Unidentified Man #6: (Foreign language spoken)

Unidentified Man #7: (Foreign language spoken)

Man #6: (Foreign language spoken)

THOMSON: (Voiceover) They're shouting, `Run, run!' And not very politely, either. It's another tsunami alert. Nothing happened here, though in fact there were a couple of tidal waves a little further up the coast. And look at the faces in what's left of this town. You take such warnings seriously. And should you wonder why so many are missing, presumed dead, when the town had 30 minutes warning between quake and tsunami, the answer's in the terrain. Penned into a steep valley north, south and west, the one road out was quickly jammed as the 40 foot wave began coming in.

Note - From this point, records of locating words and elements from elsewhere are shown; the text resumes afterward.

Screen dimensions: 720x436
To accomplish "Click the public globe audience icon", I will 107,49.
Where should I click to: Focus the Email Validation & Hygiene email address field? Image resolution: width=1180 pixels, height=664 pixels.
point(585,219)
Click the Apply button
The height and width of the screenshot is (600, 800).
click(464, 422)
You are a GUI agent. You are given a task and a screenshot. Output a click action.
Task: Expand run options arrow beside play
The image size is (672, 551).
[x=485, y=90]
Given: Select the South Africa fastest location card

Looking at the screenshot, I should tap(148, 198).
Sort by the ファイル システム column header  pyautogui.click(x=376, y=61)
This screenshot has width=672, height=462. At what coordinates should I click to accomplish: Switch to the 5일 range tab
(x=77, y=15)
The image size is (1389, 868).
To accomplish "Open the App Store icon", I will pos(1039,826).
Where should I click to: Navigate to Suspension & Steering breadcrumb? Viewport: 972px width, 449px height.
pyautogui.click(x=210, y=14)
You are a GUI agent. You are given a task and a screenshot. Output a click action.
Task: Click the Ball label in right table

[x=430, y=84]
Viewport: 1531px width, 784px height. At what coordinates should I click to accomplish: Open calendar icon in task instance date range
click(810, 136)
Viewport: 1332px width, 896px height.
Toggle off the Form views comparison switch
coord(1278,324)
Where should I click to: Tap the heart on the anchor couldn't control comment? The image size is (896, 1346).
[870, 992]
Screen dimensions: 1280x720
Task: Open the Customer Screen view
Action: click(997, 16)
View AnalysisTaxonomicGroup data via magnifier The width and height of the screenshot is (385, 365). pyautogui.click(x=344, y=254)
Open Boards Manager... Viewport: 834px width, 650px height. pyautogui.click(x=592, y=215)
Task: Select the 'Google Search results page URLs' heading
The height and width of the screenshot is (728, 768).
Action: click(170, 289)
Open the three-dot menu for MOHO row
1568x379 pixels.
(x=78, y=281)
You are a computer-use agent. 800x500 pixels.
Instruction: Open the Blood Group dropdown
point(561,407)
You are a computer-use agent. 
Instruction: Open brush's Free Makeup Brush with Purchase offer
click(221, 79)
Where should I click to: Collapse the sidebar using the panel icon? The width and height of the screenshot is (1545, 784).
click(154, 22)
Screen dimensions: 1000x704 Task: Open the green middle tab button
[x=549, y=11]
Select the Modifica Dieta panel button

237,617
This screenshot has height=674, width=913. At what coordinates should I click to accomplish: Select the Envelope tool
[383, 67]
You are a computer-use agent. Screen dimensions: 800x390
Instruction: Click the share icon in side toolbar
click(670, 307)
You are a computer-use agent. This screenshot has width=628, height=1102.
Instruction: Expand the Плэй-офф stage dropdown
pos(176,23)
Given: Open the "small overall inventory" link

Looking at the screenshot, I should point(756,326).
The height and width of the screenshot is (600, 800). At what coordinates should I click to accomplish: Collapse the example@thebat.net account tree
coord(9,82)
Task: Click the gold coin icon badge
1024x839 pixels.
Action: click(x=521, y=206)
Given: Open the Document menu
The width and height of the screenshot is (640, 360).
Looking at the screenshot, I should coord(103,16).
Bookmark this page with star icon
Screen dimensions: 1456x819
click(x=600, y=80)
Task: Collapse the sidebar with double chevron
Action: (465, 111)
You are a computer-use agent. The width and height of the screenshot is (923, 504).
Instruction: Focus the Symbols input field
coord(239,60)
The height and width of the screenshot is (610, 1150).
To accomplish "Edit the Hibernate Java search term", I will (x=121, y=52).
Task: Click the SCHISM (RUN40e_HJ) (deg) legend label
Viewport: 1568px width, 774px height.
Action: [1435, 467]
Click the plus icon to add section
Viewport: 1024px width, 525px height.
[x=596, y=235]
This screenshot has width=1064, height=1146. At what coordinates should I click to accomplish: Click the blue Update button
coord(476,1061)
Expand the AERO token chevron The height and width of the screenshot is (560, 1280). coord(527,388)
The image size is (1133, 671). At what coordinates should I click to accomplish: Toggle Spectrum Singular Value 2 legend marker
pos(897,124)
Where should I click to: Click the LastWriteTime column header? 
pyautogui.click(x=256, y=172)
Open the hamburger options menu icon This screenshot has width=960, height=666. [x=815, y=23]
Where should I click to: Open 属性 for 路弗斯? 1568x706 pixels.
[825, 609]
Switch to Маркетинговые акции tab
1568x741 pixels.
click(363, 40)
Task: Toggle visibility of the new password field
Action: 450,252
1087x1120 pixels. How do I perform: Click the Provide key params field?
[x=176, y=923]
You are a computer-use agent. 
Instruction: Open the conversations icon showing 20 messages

(People climbing stairs; emergency personnel; debris; people looking at debris and water; debris in valley)

Britain's Daily Telegraph had more about this town Monday:

Of the 17,000 residents that call this tourism magnet home, more than 10,000 remain missing, feared dead.

They were the first to feel the force of the tsunami, given their homes sit just 80km west of the 8.9-magnitude quake's epicentre. It was a direct hit, as quick as it was devastating. [...]

Police believe a train jam-packed with commuters is buried in the slurry. [...]

Japanese authorities confirmed yesterday 7500 people had been evacuated from the area to 25 shelters in the immediate aftermath of the earthquake.

Please find it in your heart this evening to say a prayer for these poor people and their loved ones.